Thanks for the explanation Stefan. Glad svn is working properly :-)

-----Original Message-----
From: Stefan Sperling [mailto:s...@elego.de] 
Sent: 09 September 2013 15:55
To: James French
Cc: users@subversion.apache.org
Subject: Re: Reverse merge with 1.8.3 yielded tree conflicts

On Mon, Sep 09, 2013 at 02:37:05PM +0100, James French wrote:
> Hi,
> 
> I got a report today of svn 1.8.3 (tortoise 1.8.2) producing tree conflicts 
> when a sync up merge was reverted. I ran the merge again with 1.8.3 to 
> confirm the issue and again using 1.7.8 command line (which worked). See the 
> status reports below (a bit hacked manually to remove some sensitive stuff 
> but hopefully there's enough to get an idea). Looks like a regression.
> 

No, this is a feature, not a regression.
It is listed in CHANGES as:

    * tree conflicts on directories detected better during merges (issue #3150)

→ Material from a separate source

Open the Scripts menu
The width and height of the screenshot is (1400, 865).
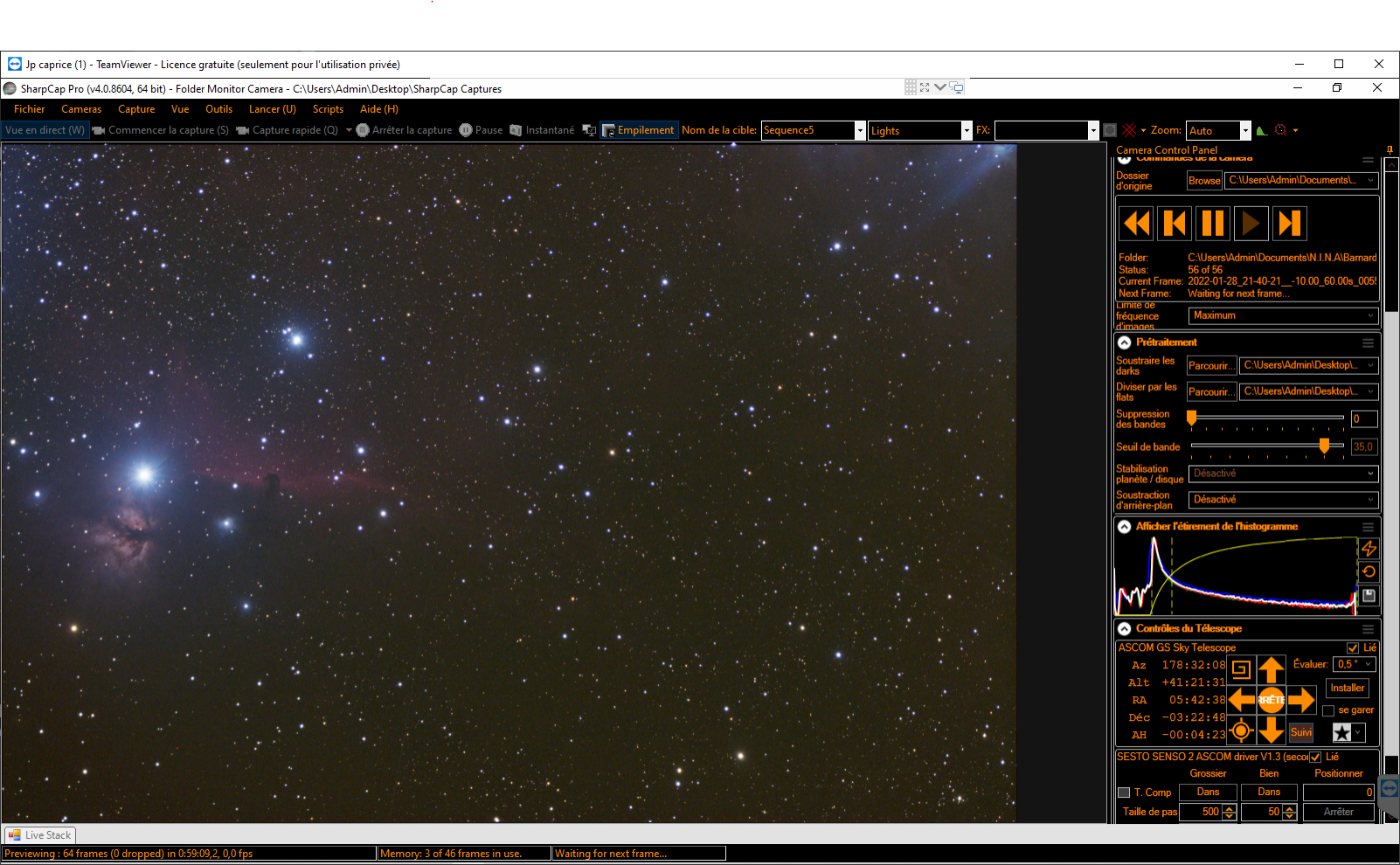point(328,109)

Short story is that 1.7 was deleting subtrees during merges without considering 
the contents of what was being deleted. Whereas 1.8 flags a tree conflict if 
the subtree being deleted during a merge differs from what the commit being 
merged was deleting on the merge source branch.
This allows you to verify whether the deletion of that subtree is in fact 
desired within the context of the merge target.

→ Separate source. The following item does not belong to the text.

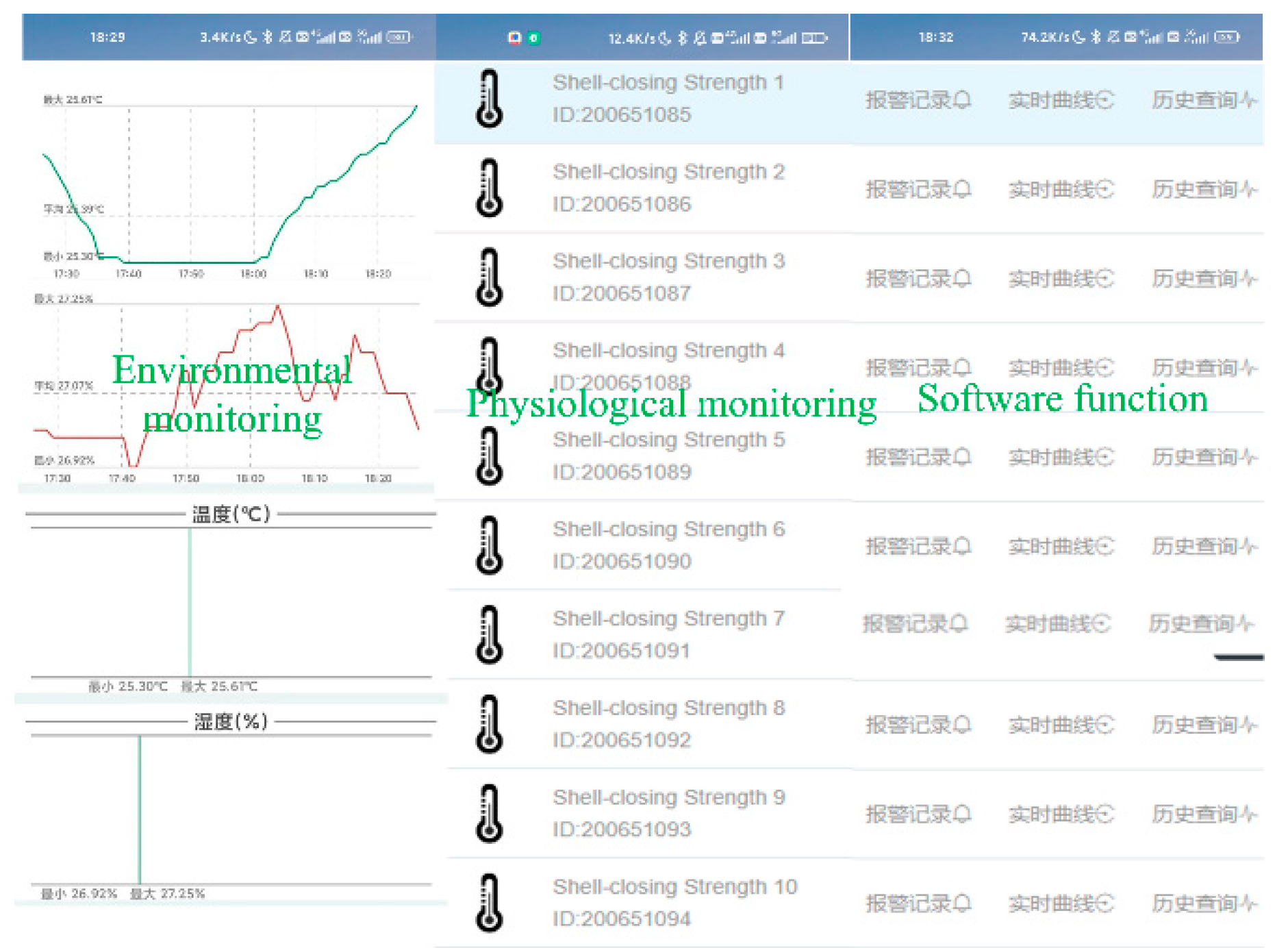Tap thermometer icon beside ID:200651092
This screenshot has width=1288, height=948.
coord(489,724)
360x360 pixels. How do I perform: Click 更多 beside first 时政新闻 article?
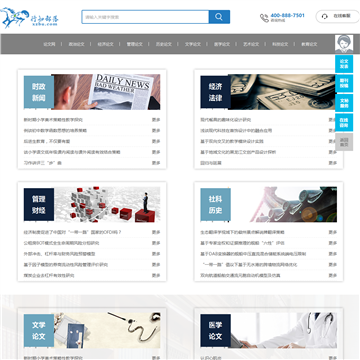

In Subversion 1.7, users who were concerned about that had to manually verify 
every deleted subtree before committing the result of a merge.
The purpose of these new tree conflicts flagged by 1.8 is to point out the 
deleted subtrees which might require such manual verification.

In your case, you seem to be fine with the deletion of the affected subtrees. 
So you can run this to resolve the conflict for each subtree, for example:

  svn resolve --accept working SceneInteraction # clear conflict marker
  svn rm SceneInteraction  # delete what should be deleted

In the future, we hope to improve the UI to better guide users during 
interactive resolution of these conflicts.